▶ **Entries supplied**
---

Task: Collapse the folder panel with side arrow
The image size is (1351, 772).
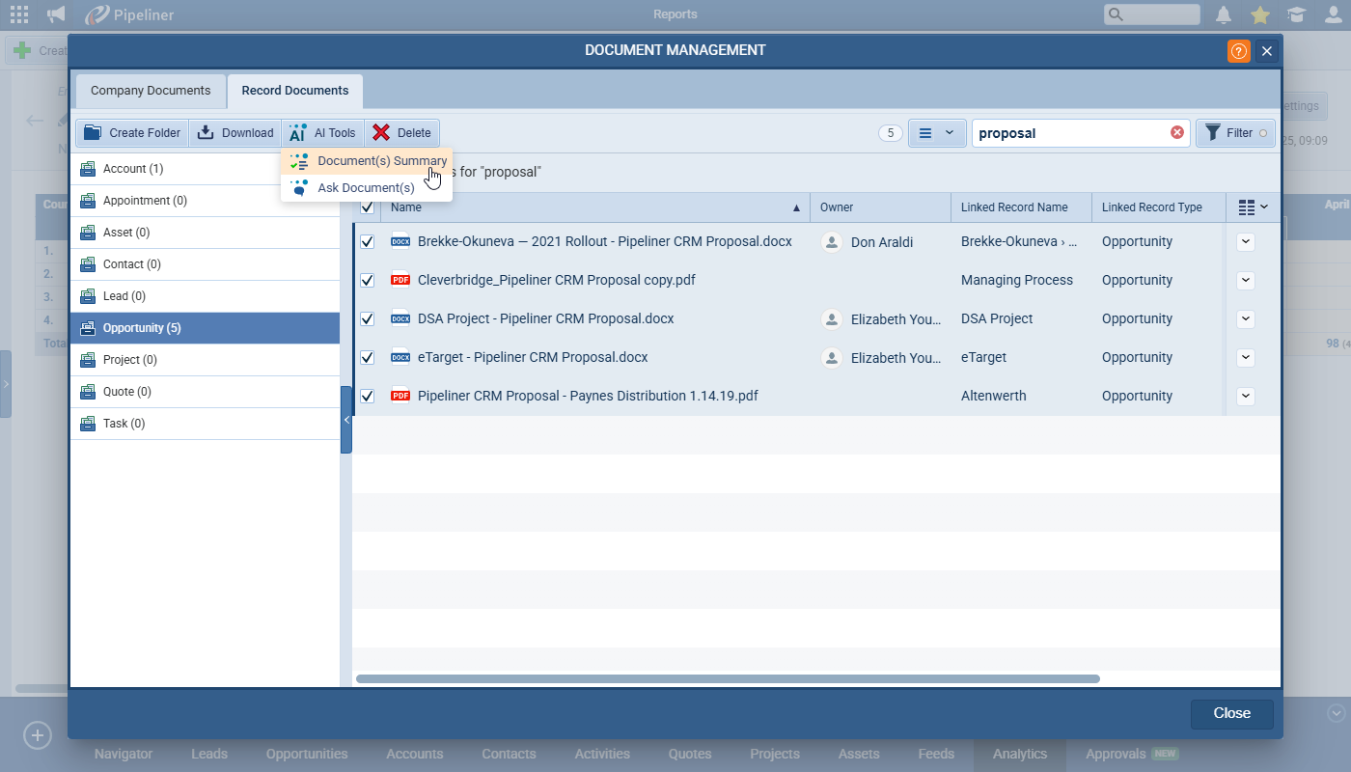Action: pyautogui.click(x=346, y=420)
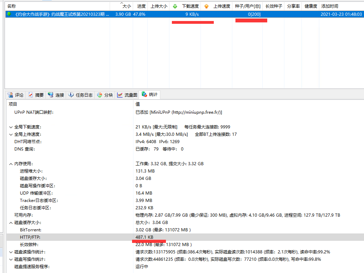
Task: Expand the 磁盘读操作统计 entry
Action: pos(11,252)
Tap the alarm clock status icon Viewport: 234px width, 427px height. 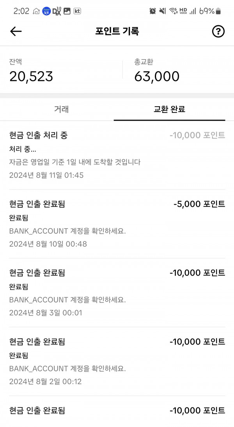(152, 11)
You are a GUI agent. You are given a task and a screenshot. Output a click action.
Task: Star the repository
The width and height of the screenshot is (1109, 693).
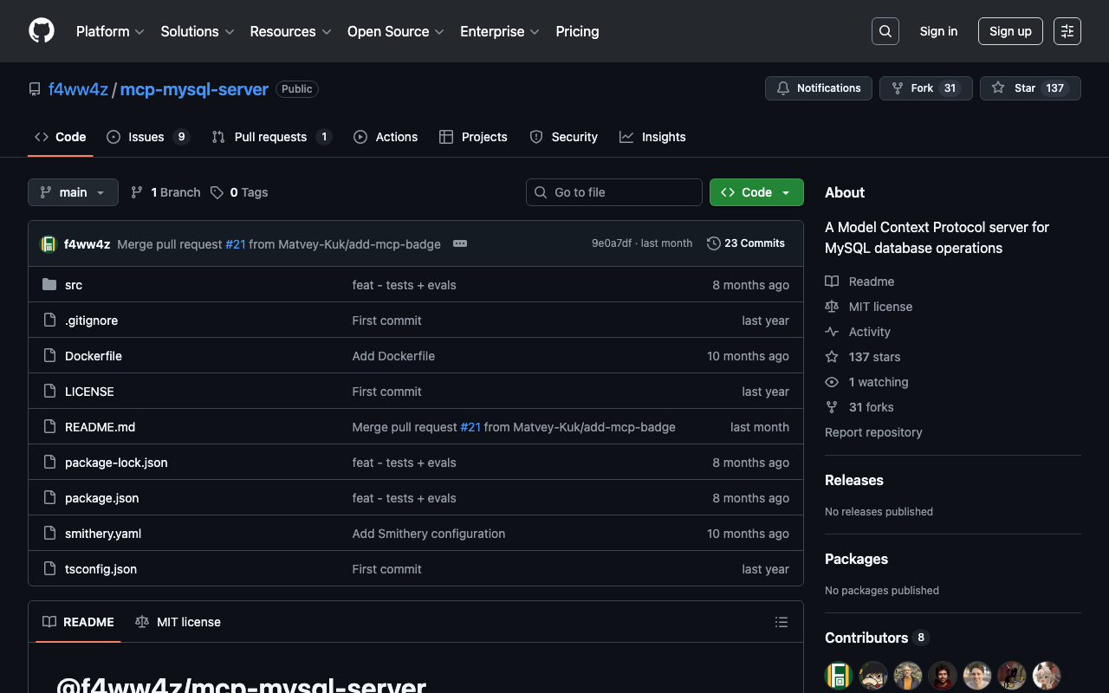click(1015, 88)
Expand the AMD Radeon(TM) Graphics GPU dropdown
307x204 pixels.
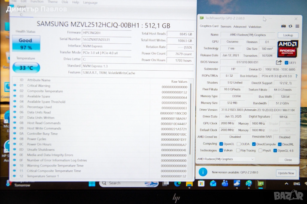pyautogui.click(x=226, y=159)
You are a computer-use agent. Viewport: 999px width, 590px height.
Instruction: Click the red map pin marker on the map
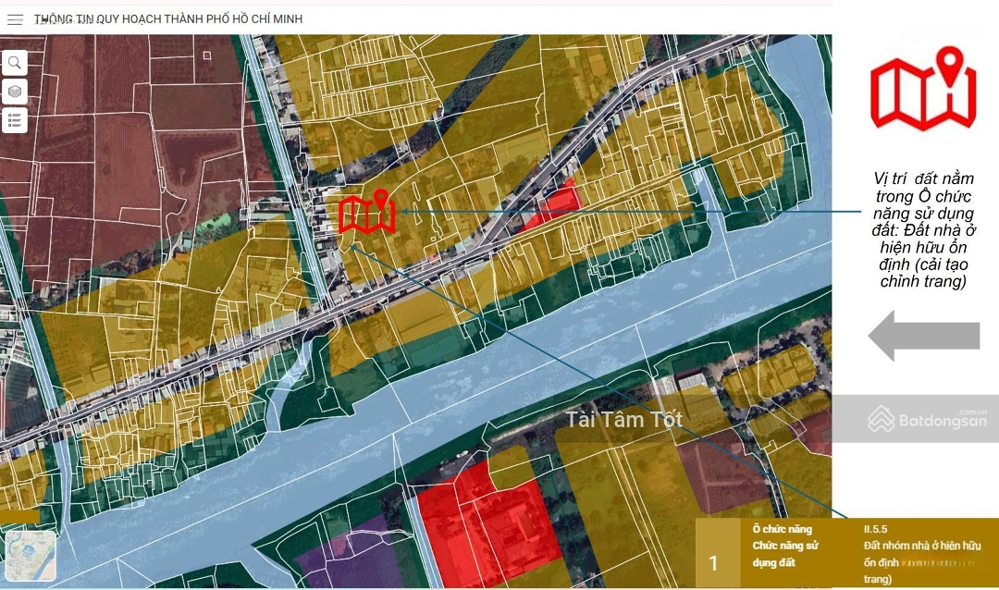[x=367, y=212]
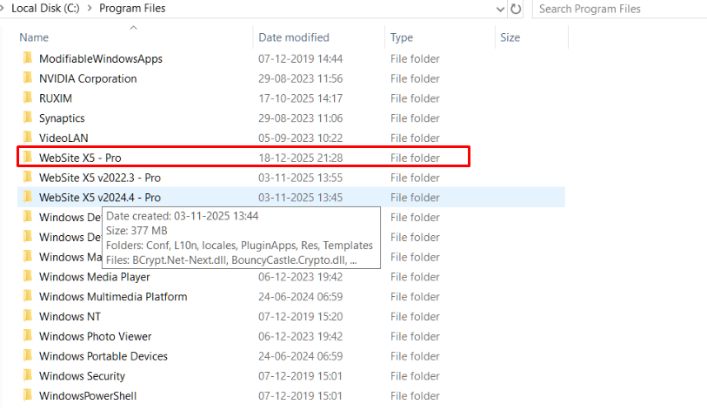Viewport: 707px width, 411px height.
Task: Click the Program Files breadcrumb segment
Action: (x=132, y=9)
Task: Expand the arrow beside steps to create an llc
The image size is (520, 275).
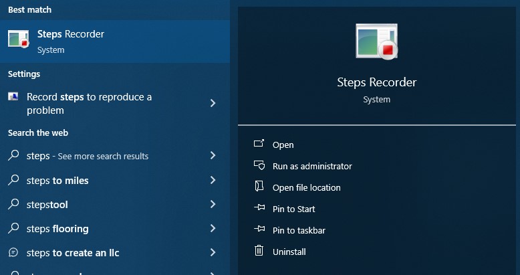Action: [213, 253]
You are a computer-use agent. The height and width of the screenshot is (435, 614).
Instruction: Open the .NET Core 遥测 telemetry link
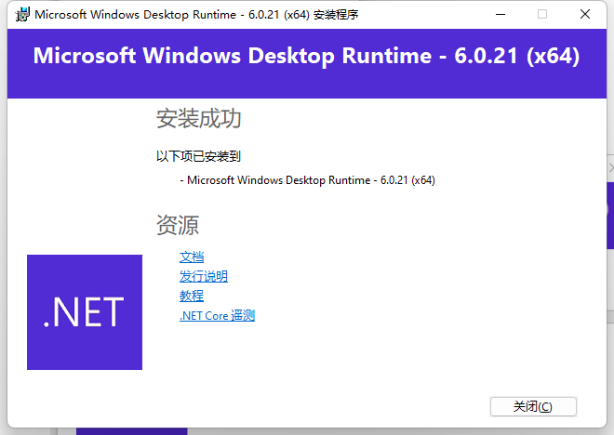point(217,315)
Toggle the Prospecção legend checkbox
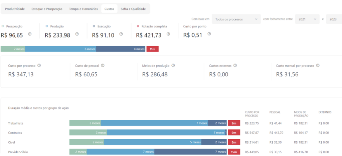The image size is (342, 156). [3, 26]
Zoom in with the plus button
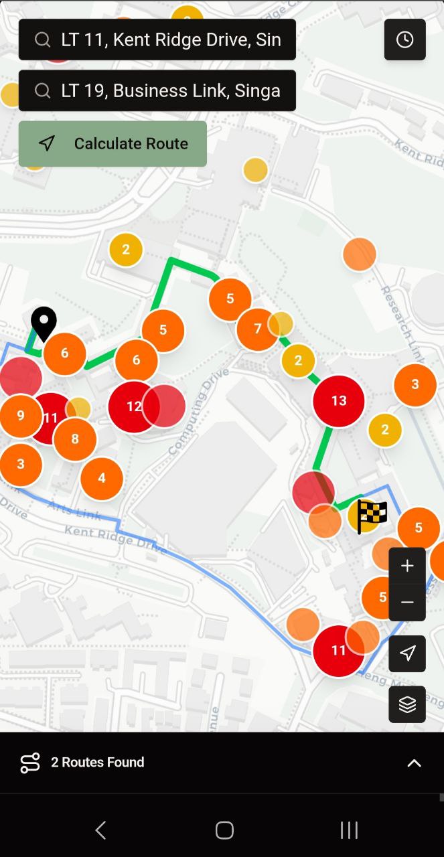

---

▶ **Problem details**
The word "arrow" appears in some lines of the listing. Give the number of those lines, and only that.

▶ **Written answer**
2